** Material for this exercise follows **
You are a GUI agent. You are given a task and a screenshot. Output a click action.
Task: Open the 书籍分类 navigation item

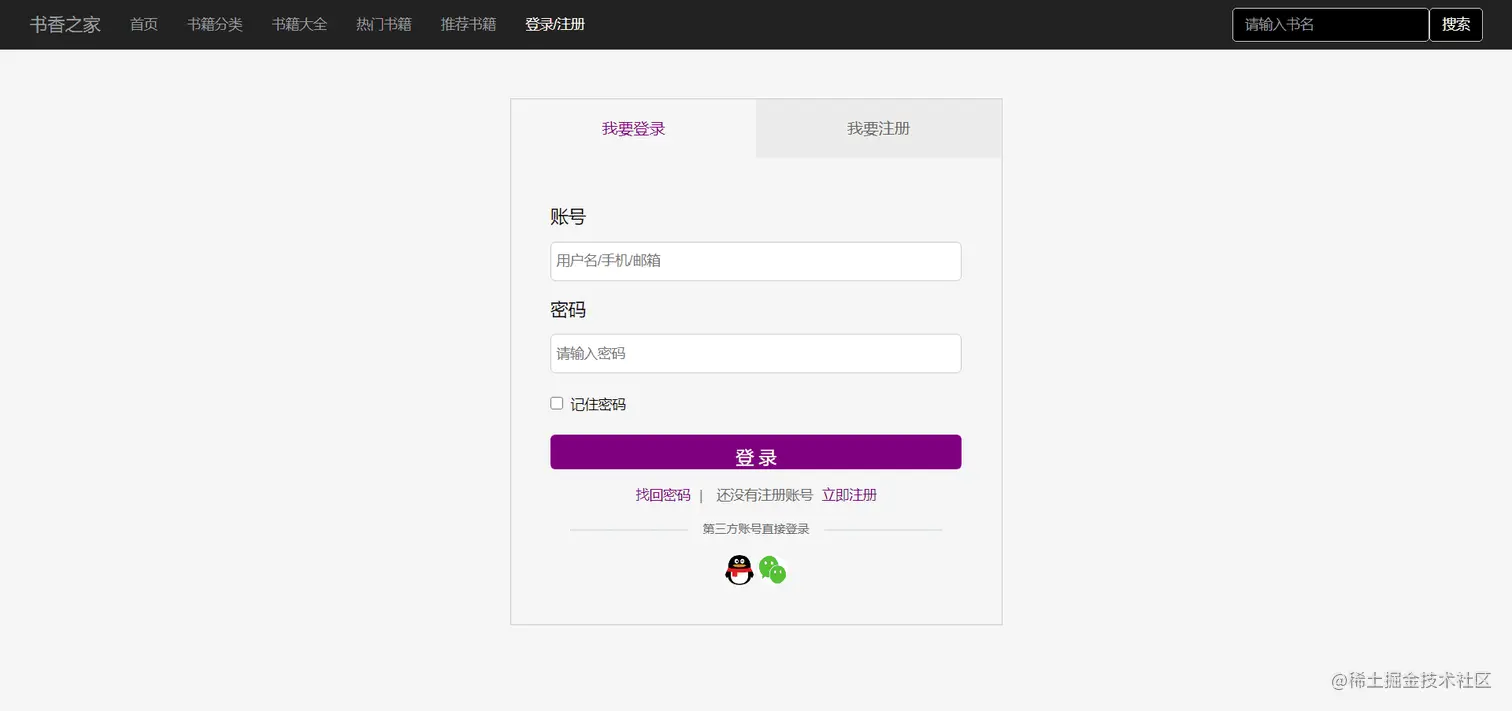coord(215,24)
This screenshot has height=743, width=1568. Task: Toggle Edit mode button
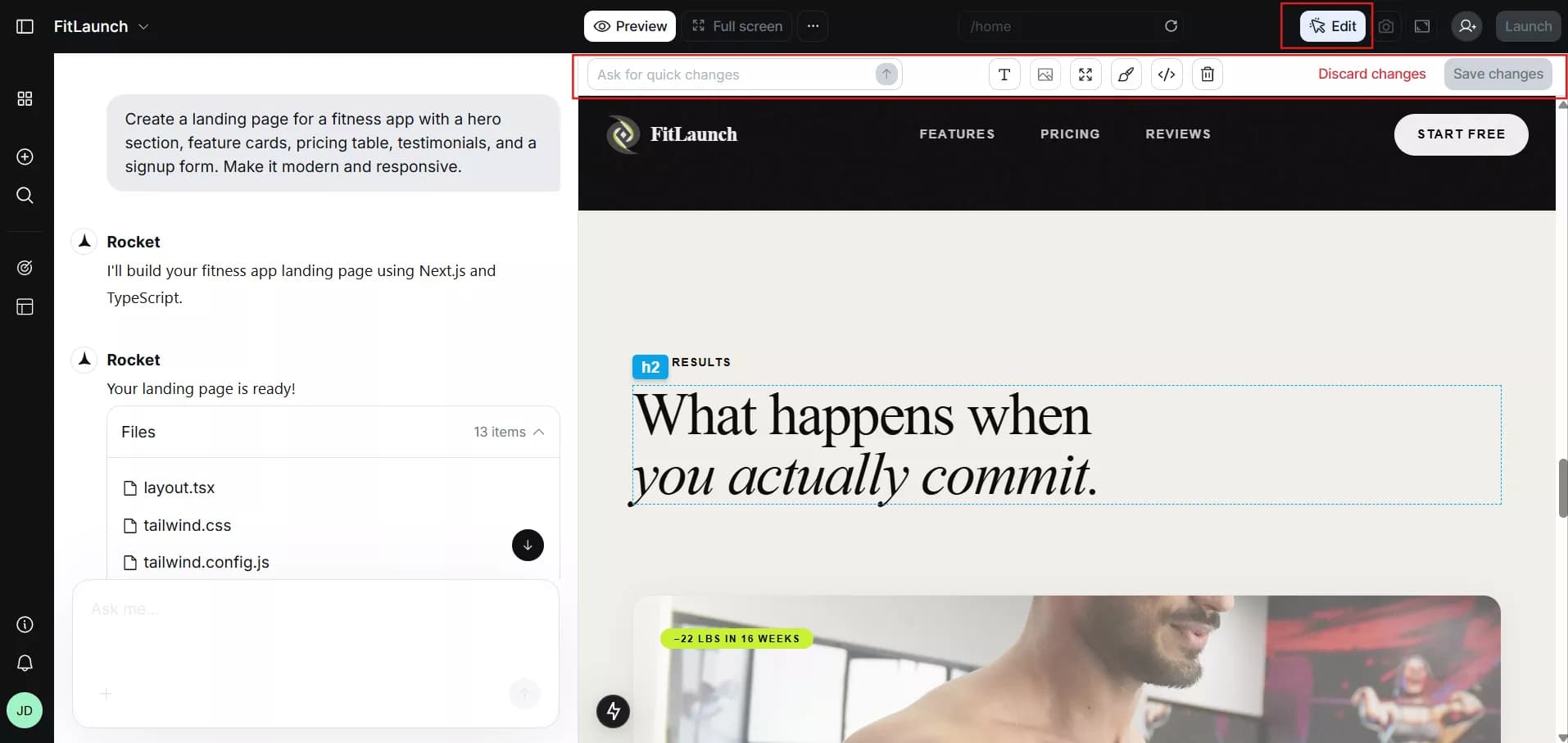click(1332, 26)
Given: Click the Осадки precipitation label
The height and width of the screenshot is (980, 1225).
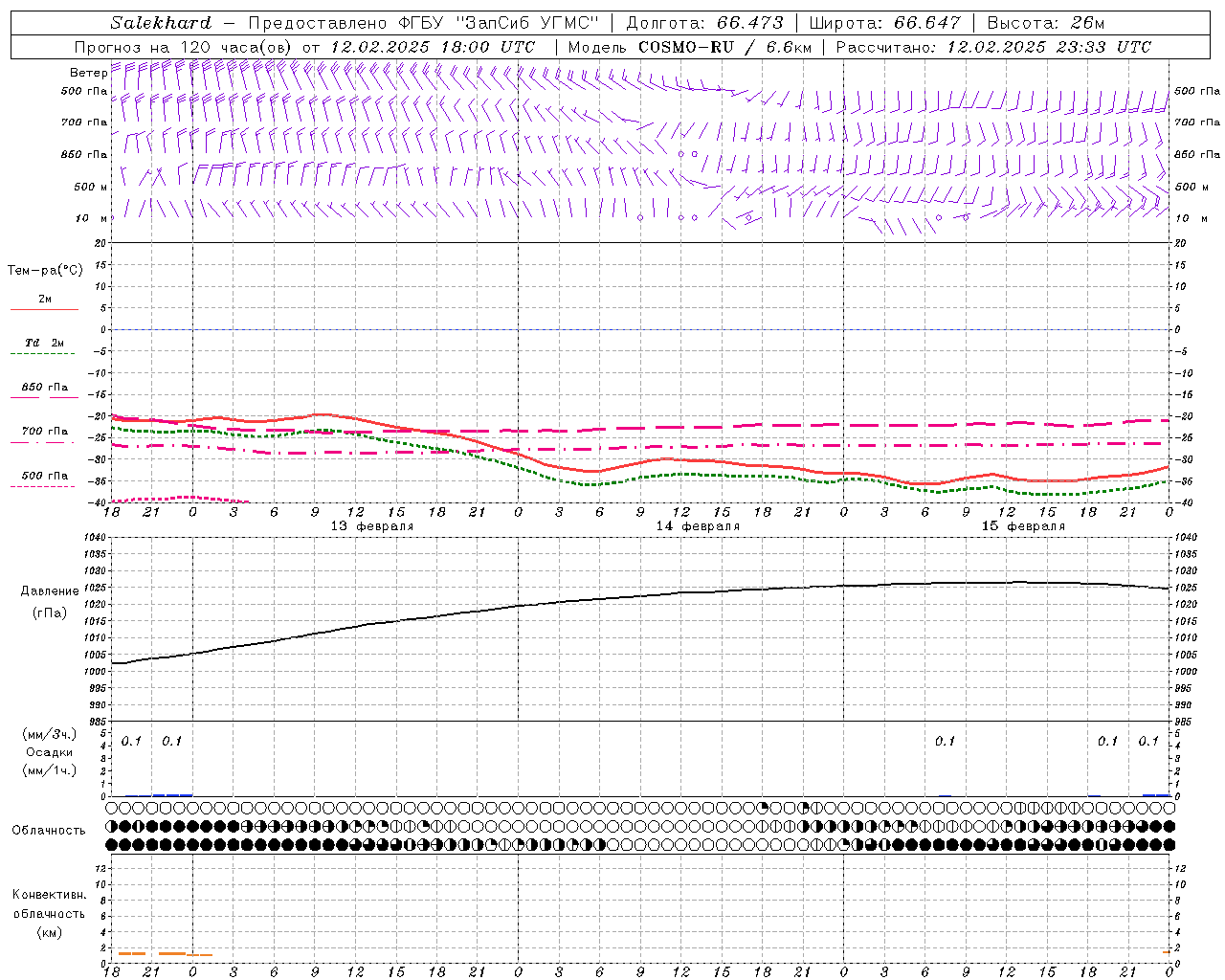Looking at the screenshot, I should 49,752.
** End of Material for this exercise **
» **Task directions**
Copy all of the data above exactly. Leave out every picture.

» **Written answer**
You are a GUI agent. You are given a task and a screenshot. Output a click action.
Task: Open the 书籍分类 navigation item

coord(215,24)
This screenshot has height=743, width=1568. Task: Toggle Edit mode button
click(1332, 26)
Given: Click the Осадки precipitation label
The height and width of the screenshot is (980, 1225).
Looking at the screenshot, I should 49,752.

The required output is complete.